Work required: Nothing outside the range is wanted. Repeat exactly the lines below from the one with "The height and width of the screenshot is (1017, 1176)." through the one with "Image resolution: width=1568".

Data under study:

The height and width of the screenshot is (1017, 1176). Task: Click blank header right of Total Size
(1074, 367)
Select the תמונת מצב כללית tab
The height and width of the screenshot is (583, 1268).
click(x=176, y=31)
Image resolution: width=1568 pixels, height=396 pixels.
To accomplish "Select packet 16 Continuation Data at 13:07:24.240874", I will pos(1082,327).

--

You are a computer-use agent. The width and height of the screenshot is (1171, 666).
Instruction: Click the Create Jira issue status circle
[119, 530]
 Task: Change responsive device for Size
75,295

Written response:
The height and width of the screenshot is (1017, 1176). Task: Click blank header right of Total Size
(1074, 367)
Select the תמונת מצב כללית tab
The height and width of the screenshot is (583, 1268).
click(x=176, y=31)
Image resolution: width=1568 pixels, height=396 pixels.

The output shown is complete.